How many sandboxed pods can fit in a Pi?

Wed, 20 May 2026 00:00:00 +0000

The rationale of edge computing is simple: instead of moving data to centralized data centers, computation is brought closer to where data is produced. In practice, this means deploying software on hardware that lives in factory floors, retail stores, cell towers, and remote infrastructure.

However, these systems are no longer single-purpose. Modern edge nodes host multiple workloads from different sources: a computer vision model from one vendor, a telemetry pipeline from another, a customer-facing microservice maintained by a third team, etc. On top of that, the AI wave introduces new risks: code with subtle vulnerabilities, supply chain attacks, and AI-driven exploitation techniques.

As a result, even systems that appear single-tenant behave in practice like multi-tenant environments. Workloads with different trust assumptions coexist on the same node, making isolation a baseline requirement rather than an optional feature.

At the same time, edge devices operate under strict resource constraints, typically limited to single-digit GBs of RAM and few CPU cores, where every megabyte consumed by isolation mechanisms directly reduces capacity for actual workloads. Traditional cloud-centric assumptions about isolation overhead collapse in this environment; a technique adding 100MB per pod might be acceptable in a data center but becomes prohibitive when the entire node has only 8GB available.

This raises a practical question that cloud-based benchmarks cannot answer: how do sandbox runtimes perform on resource-constrained edge hardware? What is the real cost of strong isolation when resources are limited?

In this post, we answer this question empirically. We evaluate multiple sandbox runtimes on a humble Raspberry Pi 5, measuring the impact on startup latency, scalability, and resource efficiency.

Figure 1: Edge nodes resemble clown cars: many sandboxed workloads squeezing into limited resources.

The container runtimes under evaluation

In this small experiment, we evaluate four different container runtimes: a) runc, b) gVisor, c) Kata Containers and d) urunc.

runc: the standard container runtime

A typical container is just a Linux process running in a different “view” of the host environment. The mechanisms that facilitate this separation are Linux kernel features, such as namespaces, cgroups access control mechanisms, etc. While this approach can be as lightweight as a normal Linux process, it has the drawback of sharing the same host kernel. Therefore, a container escape can have extremely unpleasant results, such as compromising the entire node, other containers and many more.

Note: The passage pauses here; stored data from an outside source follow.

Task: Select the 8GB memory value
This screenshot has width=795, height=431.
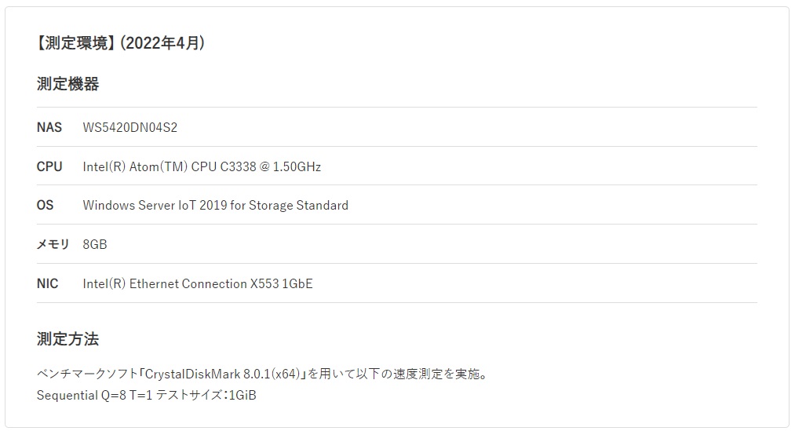Action: pyautogui.click(x=95, y=244)
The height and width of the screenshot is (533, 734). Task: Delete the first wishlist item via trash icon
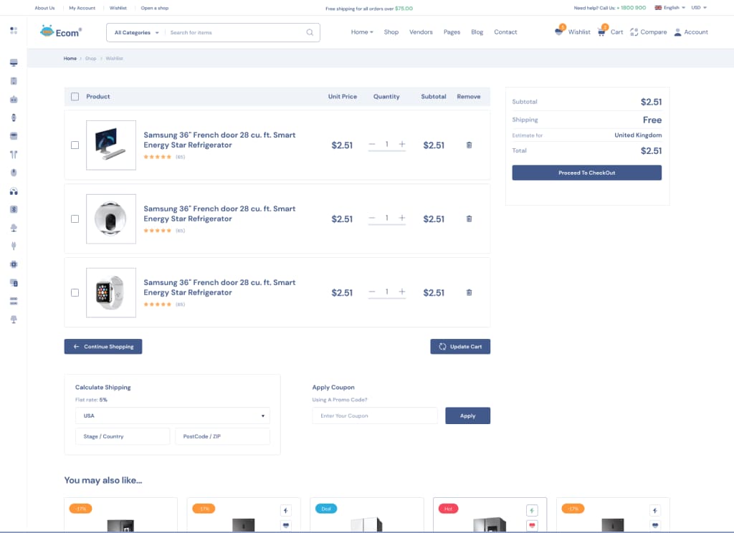[469, 145]
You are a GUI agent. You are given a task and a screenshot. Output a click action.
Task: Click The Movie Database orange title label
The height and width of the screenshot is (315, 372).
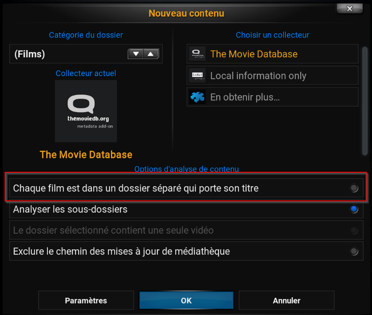86,155
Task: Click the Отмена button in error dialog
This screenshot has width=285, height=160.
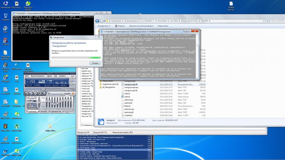Action: pos(95,63)
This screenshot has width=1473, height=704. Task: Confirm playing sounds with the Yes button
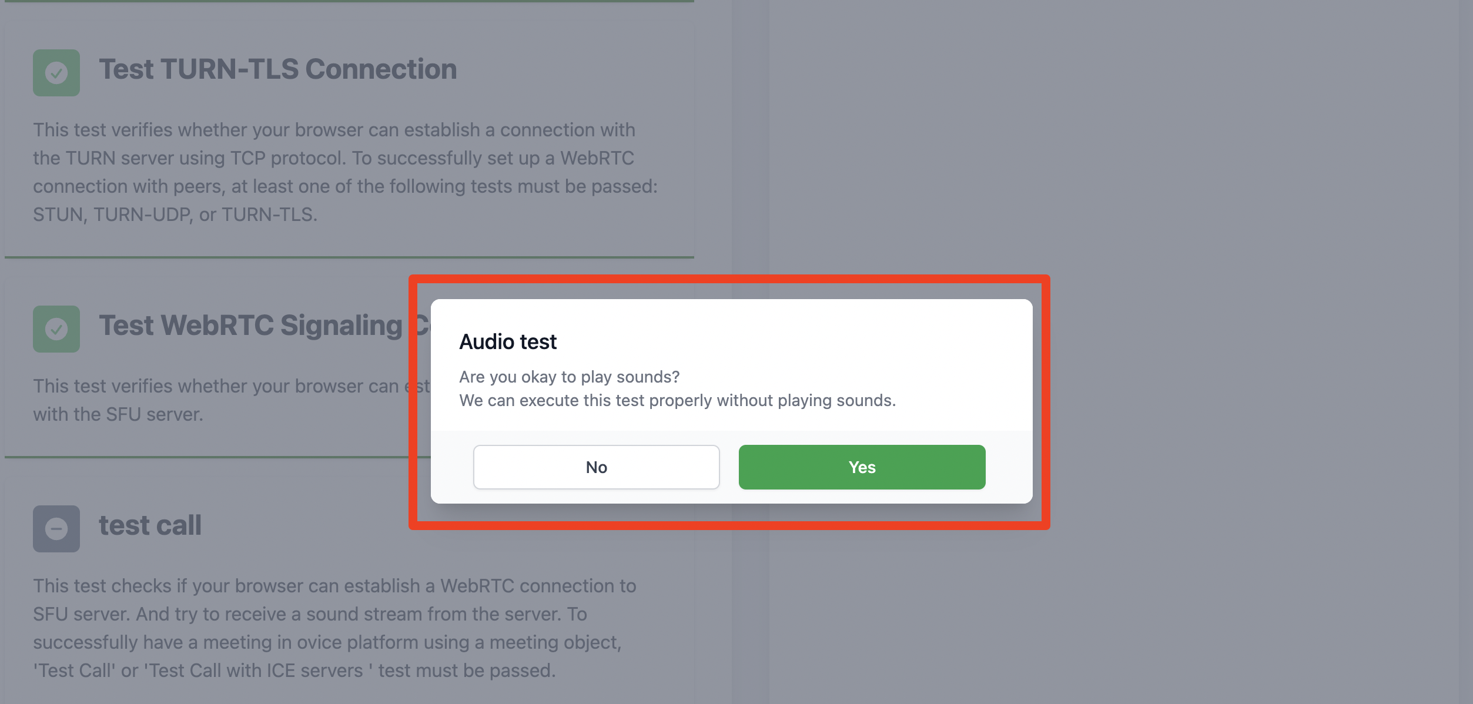tap(862, 467)
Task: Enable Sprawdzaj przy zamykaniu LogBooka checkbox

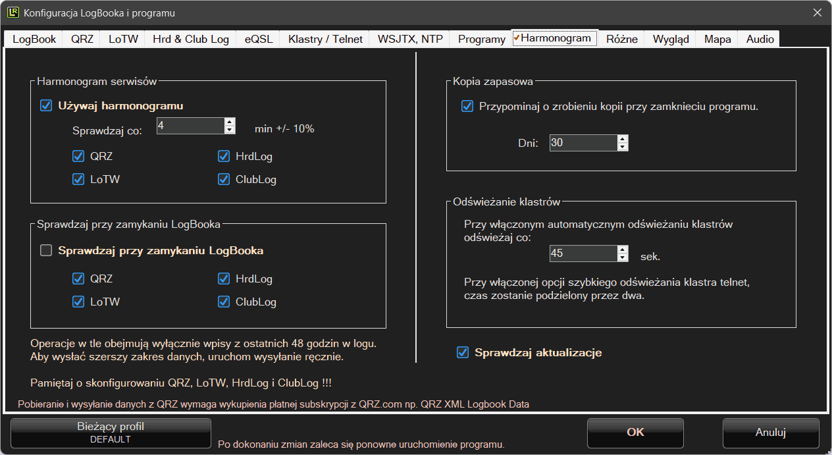Action: (x=46, y=250)
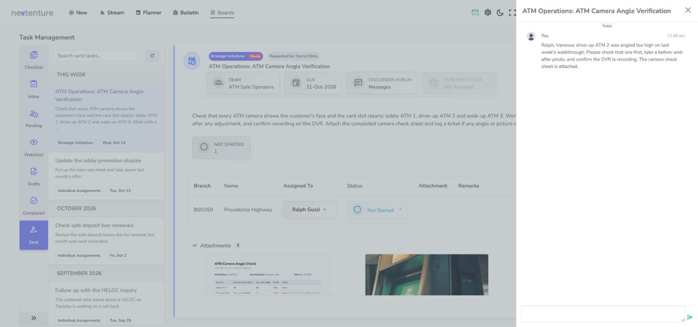Image resolution: width=698 pixels, height=327 pixels.
Task: Open the Not Started status dropdown
Action: [377, 210]
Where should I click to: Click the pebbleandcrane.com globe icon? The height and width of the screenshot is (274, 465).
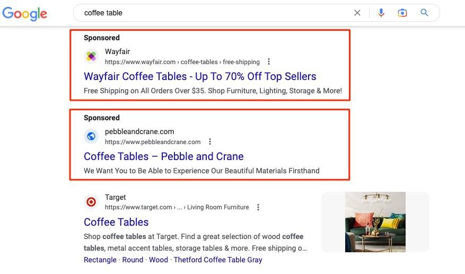[x=91, y=136]
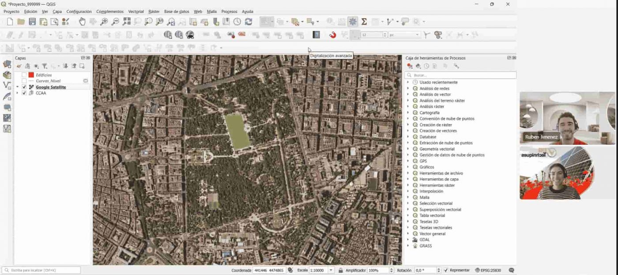Click the red Edificios layer color swatch

pyautogui.click(x=31, y=75)
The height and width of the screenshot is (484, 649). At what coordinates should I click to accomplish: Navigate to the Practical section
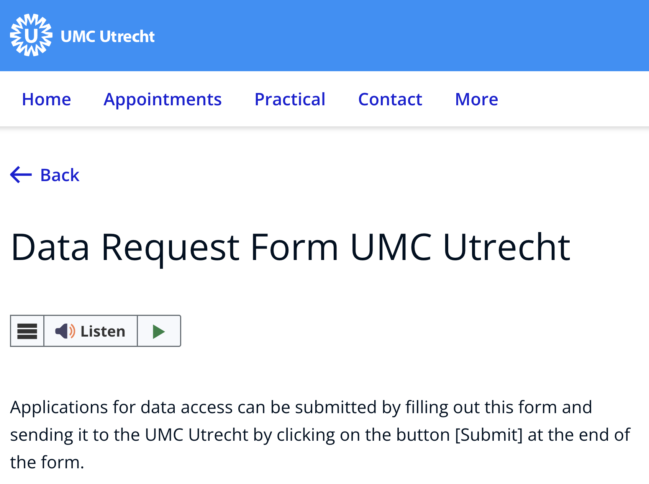coord(290,99)
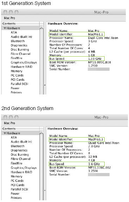Select Graphics/Displays in the top window list

click(x=24, y=63)
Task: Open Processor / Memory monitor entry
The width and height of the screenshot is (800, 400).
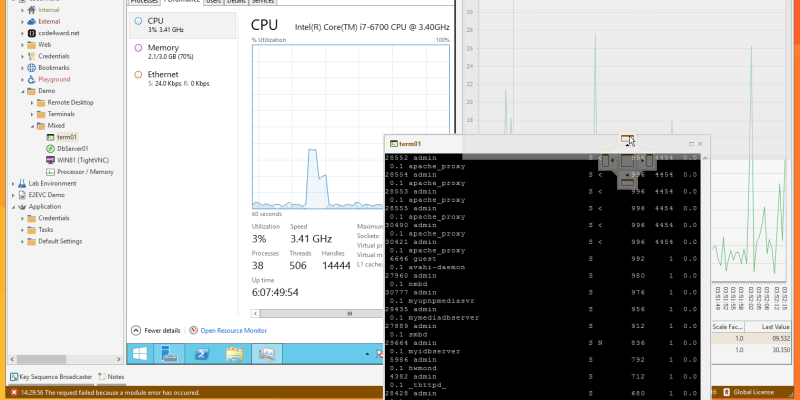Action: point(85,172)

gVisor: a userspace kernel as an intermediate layer

In an effort to reduce the exposure of the host kernel to the containers, gVisor intercepts all system calls performed by the container and tries to handle as many system calls as possible in a userspace kernel. The ones that cannot be handled, for instance I/O, are redirected to the host kernel.

This model reduces the exposure of the host kernel to the containerized workload, but it adds extra overhead due to the userspace kernel, and the additional components result in extra resource utilization.

Kata Containers: containers inside microVMs

Kata Containers go even further than gVisor and execute a microVM inside which the container will execute. Kata Containers integrate the lifecycle management of the microVM with the container and hence reduce the burden from the user. The use of Virtual Machines has been the gold standard for isolation in the same host. A workload running inside a VM does not interact at all with the host kernel. Instead, a guest kernel serves all system calls and interacts with a VMM for I/O.

However, Kata Containers execute a microVM, which, even if much smaller than traditional VMs, it still consumes a lot of resources and adds extra overhead. Furthermore, Kata Containers require specific features from the guest kernel and an agent running inside the microVM to manage the containers inside it.

urunc: the container runtime for unikernels and single application kernels

Unikernels are single address space machine images specialized for a single application. They sound like a good fit for resource constrained environments, since they add little overhead and require fewer resources. However, deploying unikernels was not straightforward; until the introduction of urunc, a container runtime which is able to manage unikernels as typical containers. Apart from unikernels, urunc also supports single application kernels, which are just applications running on top of a generic kernel, like Linux or BSDs. However, urunc does not have any requirement from the kernel and does not require any component running inside the guest. Therefore, the kernel can be extremely small and inside the VM running one and only one application.

Yet, the extra layers of the VMM or software-based sandbox add extra overhead and require additional resources. Or maybe not.

Figure 2: Runtime architecture comparison. runc shares the host kernel, gVisor interposes a userspace kernel, Kata Containers runs a full guest kernel inside a microVM, and urunc runs a unikernel or single application kernel with no agent or guest OS overhead.

Let’s find out!

Experimental setup

All experiments were conducted on a Raspberry Pi 5 8GB RAM, running a single-node K3s cluster, with flannel as CNI. The RPi5 hosts both the Kubernetes control plane and the workloads. Since we only want to measure the overhead the container runtime adds, we use a simple HTTP server, which just responds to GET requests with 200 OK.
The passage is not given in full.